**WORK ORDER:**
From the line that contains "This screenshot has" to the final line of the records below, print each line exactly and leave every picture out.

**EXTRACTED DATA:**
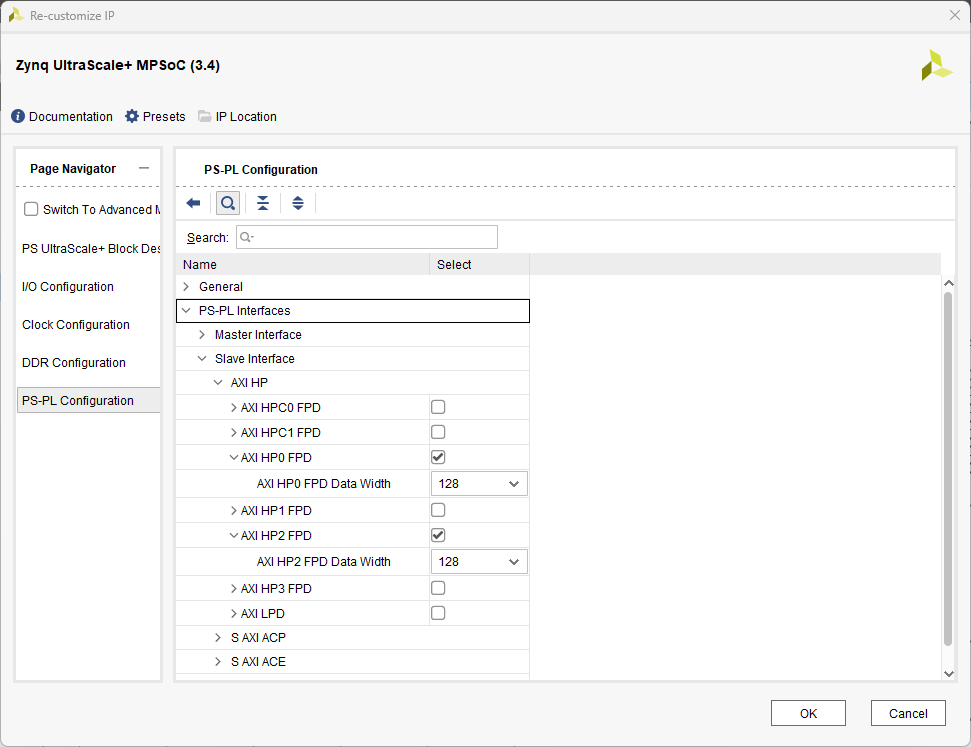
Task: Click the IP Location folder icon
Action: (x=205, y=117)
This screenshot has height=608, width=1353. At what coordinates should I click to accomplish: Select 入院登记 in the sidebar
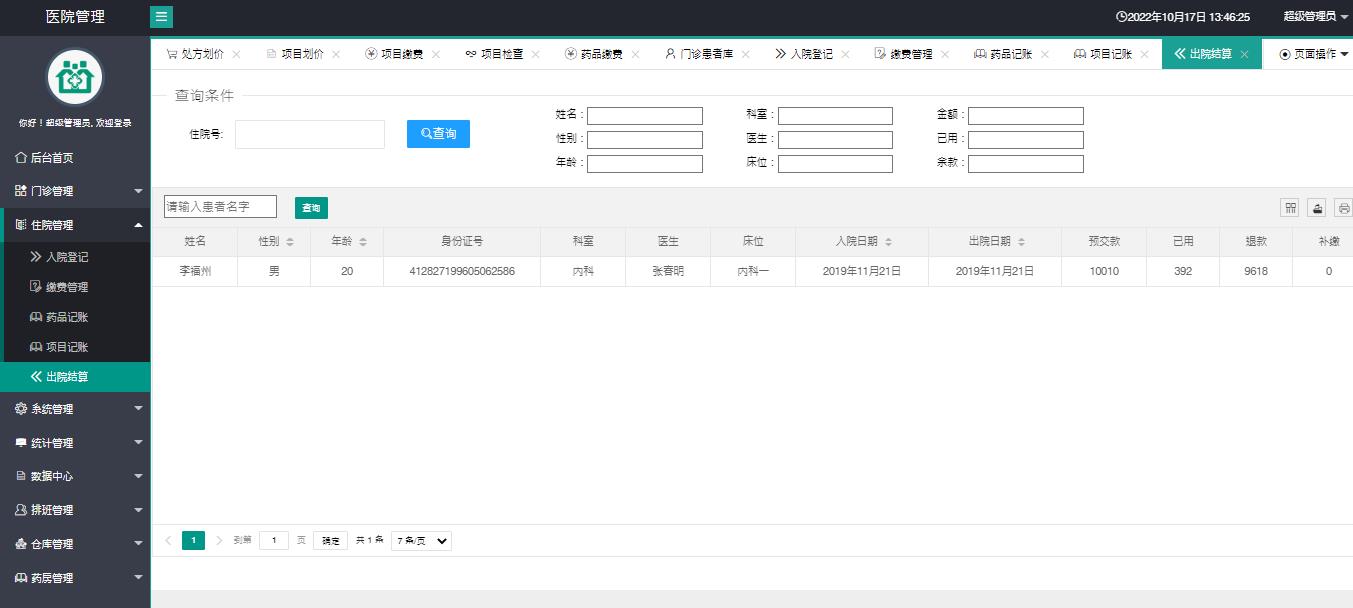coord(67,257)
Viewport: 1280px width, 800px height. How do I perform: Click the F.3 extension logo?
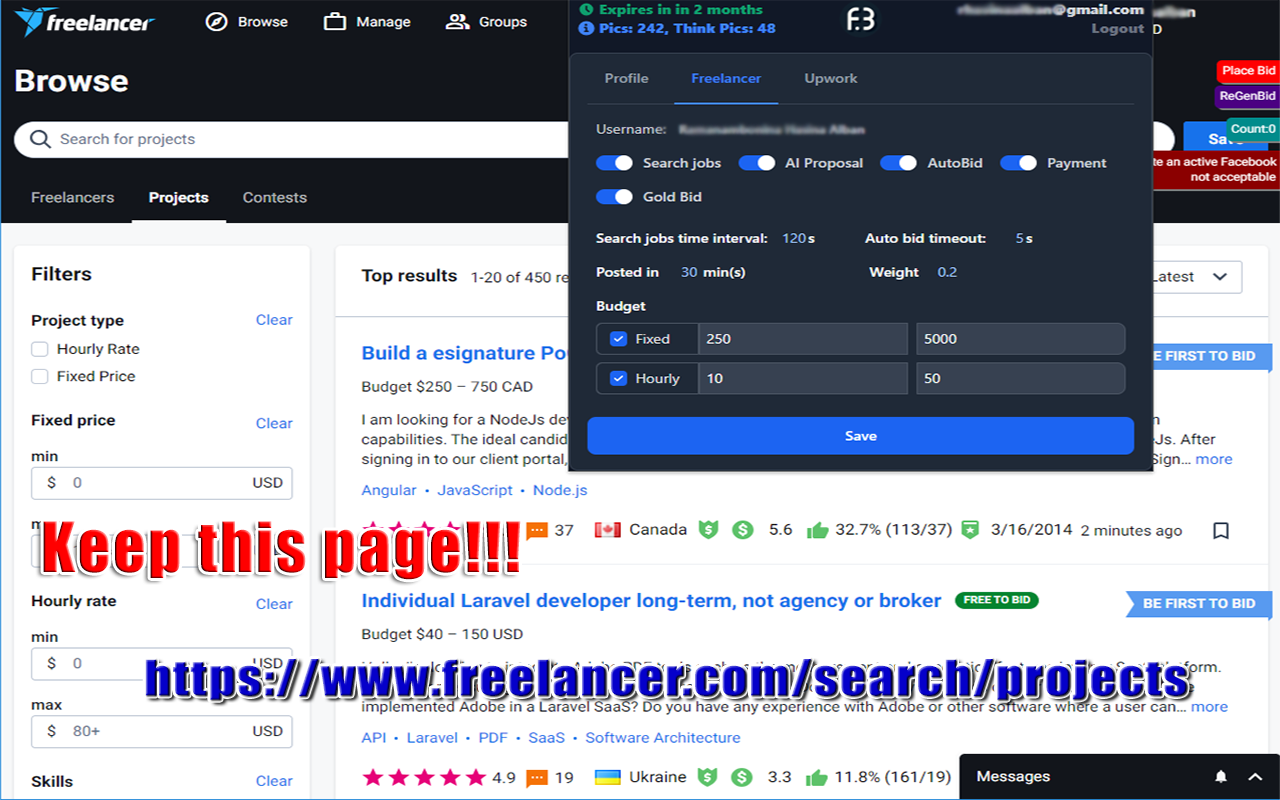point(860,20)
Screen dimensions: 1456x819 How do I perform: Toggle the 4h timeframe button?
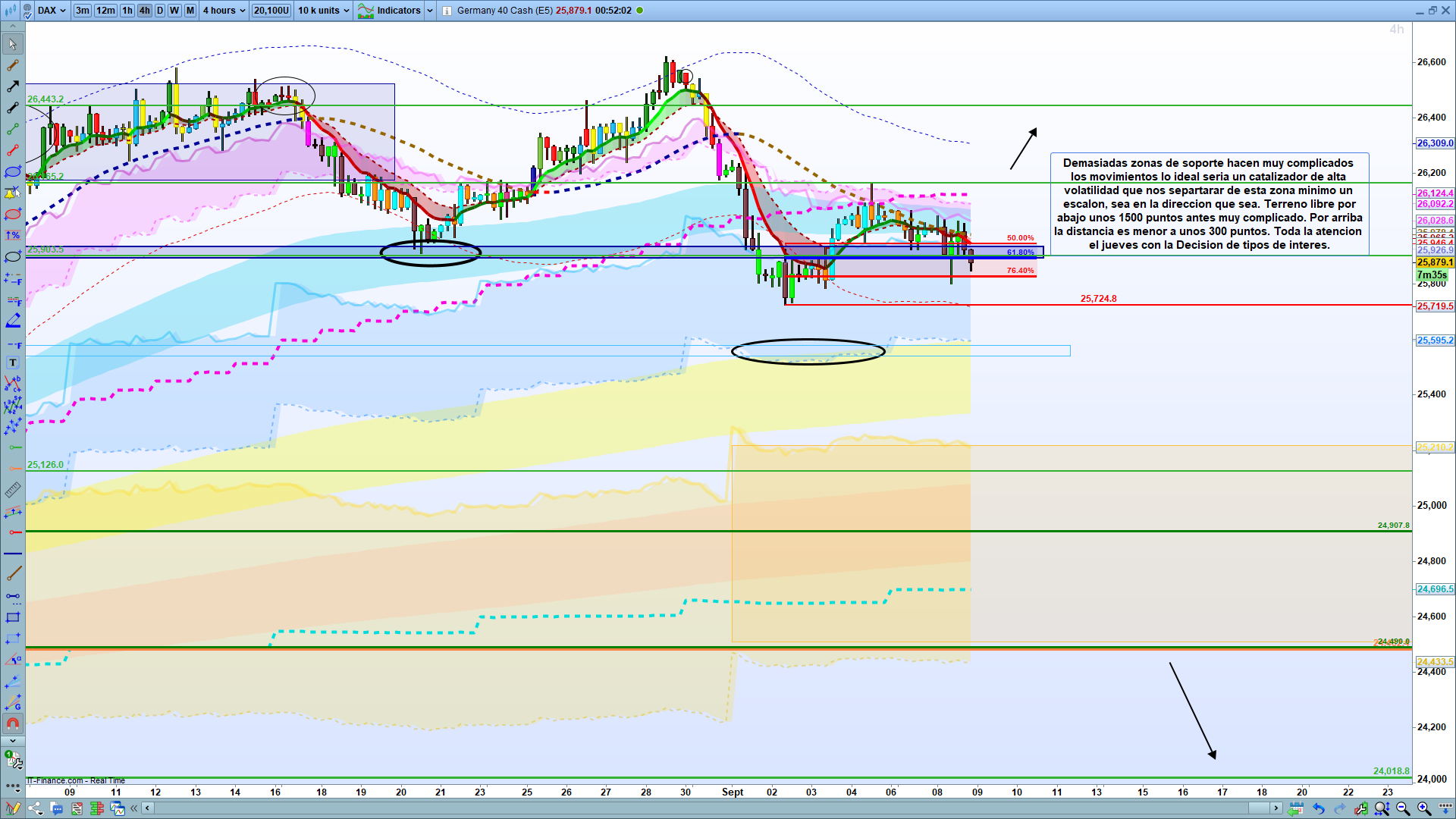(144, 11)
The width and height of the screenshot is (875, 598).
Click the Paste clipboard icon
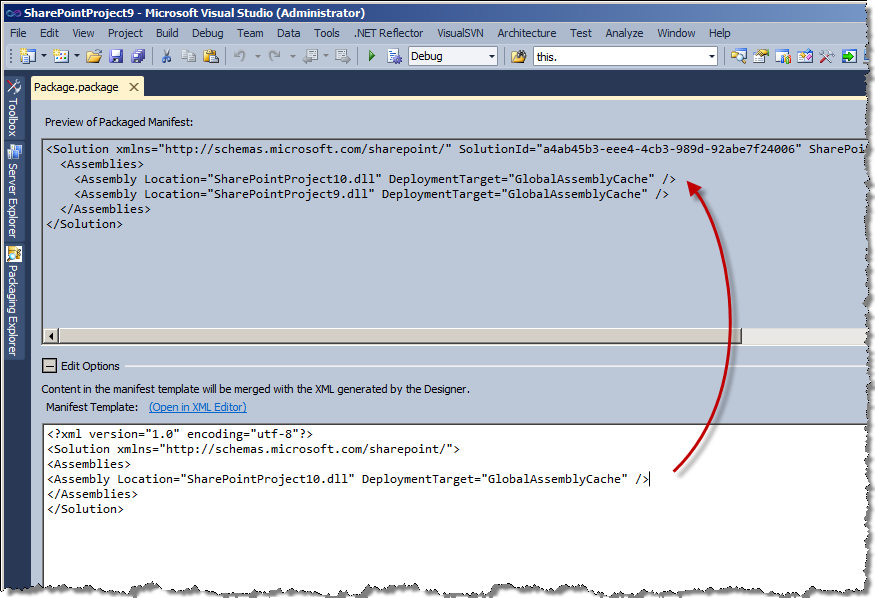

**OUTPUT:**
This screenshot has height=608, width=1353. At what coordinates should I click to accomplish: Select 入院登记 in the sidebar
coord(67,257)
Viewport: 1280px width, 800px height. How do I perform: Click the F.3 extension logo?
point(860,20)
Screen dimensions: 1456x819 How do I perform: Toggle the 4h timeframe button?
(144, 11)
The width and height of the screenshot is (875, 598).
Click the Paste clipboard icon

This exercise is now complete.